Abstract:
A partire dal dibattito sorto attorno al tema della secolarizzazione tra K. Löwith e H. Blumenberg, questa tesi si propone di analizzare il rapporto che lega cristianesimo e modernità superando l'alternativa tra la riduzione del moderno a secolarizzazione del cristianesimo e l'affermazione unilaterale della sua autonomia.
Löwith sostiene che le concezioni dell'uomo e del mondo, le filosofie della storia e gli orientamenti valoriali dell'età moderna siano essenzialmente un cascame mondanizzato del cristianesimo; Blumenberg invece attribuisce al moderno originalità e legittimità, perché risponderebbe alle questioni lasciate in eredità dal passato attraverso elaborazioni originali e autonome. La modernità non sarebbe quindi una mondanizzazione del cristianesimo, ma una "rioccupazione" delle posizioni lasciate da esso vacanti. Blumenberg sviluppa inoltre una critica del "teorema della secolarizzazione" che ne individua il sotteso atteggiamento antimoderno e il larvato sostanzialismo storico.
Tuttavia, il modello della "rioccupazione di funzioni" ch'egli propone fatica a porsi come efficace alternativa alla tesi della secolarizzazione, perché questa può facilmente ridurlo a un suo caso particolare. Le differenze tra le figure teologiche e quelle moderne che Blumenberg sottolinea come prove dell'irriducibilità delle une alle altre diventano così esattamente il prodotto della secolarizzazione.
Per salvare il contributo di Blumenberg da questo capovolgimento occorre articolare la relazione tra cristianesimo e modernità in modo tale che il riconoscimento del loro legame non comporti ipso facto la delegittimazione dell'età moderna.
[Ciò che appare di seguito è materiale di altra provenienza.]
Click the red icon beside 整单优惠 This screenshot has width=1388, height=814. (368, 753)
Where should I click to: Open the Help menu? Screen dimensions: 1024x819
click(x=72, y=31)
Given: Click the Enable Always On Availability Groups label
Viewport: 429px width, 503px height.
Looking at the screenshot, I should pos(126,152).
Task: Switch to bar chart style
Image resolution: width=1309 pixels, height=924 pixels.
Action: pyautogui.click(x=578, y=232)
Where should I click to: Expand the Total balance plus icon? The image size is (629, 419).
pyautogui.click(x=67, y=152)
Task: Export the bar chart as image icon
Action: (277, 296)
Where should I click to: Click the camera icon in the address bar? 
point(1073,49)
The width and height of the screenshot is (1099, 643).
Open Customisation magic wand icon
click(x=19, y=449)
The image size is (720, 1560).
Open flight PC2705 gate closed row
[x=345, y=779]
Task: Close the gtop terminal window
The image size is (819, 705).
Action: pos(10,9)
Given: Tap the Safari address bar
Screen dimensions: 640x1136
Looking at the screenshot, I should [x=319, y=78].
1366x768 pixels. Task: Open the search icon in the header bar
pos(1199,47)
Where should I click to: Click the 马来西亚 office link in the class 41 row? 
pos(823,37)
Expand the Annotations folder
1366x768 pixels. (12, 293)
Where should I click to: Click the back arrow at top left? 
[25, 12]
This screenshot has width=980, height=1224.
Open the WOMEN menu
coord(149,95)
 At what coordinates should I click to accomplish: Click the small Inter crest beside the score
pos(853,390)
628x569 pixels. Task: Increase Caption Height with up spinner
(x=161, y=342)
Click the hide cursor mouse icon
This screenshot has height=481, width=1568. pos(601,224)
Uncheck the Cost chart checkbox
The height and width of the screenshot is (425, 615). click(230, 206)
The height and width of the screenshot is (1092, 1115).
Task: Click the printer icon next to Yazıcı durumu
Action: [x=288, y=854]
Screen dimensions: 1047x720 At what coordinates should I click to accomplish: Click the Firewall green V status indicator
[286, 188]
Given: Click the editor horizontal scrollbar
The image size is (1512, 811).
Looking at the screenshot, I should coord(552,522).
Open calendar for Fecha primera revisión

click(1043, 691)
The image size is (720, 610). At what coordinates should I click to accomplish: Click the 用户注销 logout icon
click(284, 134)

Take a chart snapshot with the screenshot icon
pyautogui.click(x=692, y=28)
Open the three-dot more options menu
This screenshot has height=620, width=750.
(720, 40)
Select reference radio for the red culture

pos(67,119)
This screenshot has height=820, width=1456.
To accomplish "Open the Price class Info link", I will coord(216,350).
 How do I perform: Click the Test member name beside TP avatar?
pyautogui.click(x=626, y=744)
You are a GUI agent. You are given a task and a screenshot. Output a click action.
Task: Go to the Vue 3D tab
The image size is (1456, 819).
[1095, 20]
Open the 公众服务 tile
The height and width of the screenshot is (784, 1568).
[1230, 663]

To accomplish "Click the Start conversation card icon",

A questo scopo procederemo con una ricognizione della teologia cristiana delle origini, dove la dialettica tra escatologia e provvidenza, tra rifiuto del mondo e sua inclusione nel piano divino di salvezza porta già all'emergenza di una tendenza mondanizzatrice tutta interna al cristianesimo. Vedremo poi come alcune importanti voci teologiche del Novecento abbiano riconosciuto nella secolarizzazione una vicenda tutta interna al cristianesimo.
Su queste basi potremo dunque rivedere il rapporto tra cristianesimo e modernità inquadrandolo nel "processo di razionalizzazione" che M. Weber ha proposto come modello della tendenza generale su cui le culture e le società occidentali si sono mosse. Il cristianesimo si mostrerà allora come un agente di tale processo, che attraverso le proprie strutture teologiche ha contribuito a istituire la "mondanità" del mondo da cui la coscienza moderna ha poi preso le mosse. In questo senso la modernità risulta impensabile senza il cristianesimo, ma non si trova gravata da alcuna ipoteca, perché diventando a sua volta agente del processo di razionalizzazione relega la religione cristiana nella sfera dell'irrazionale e dell'ineffettuale.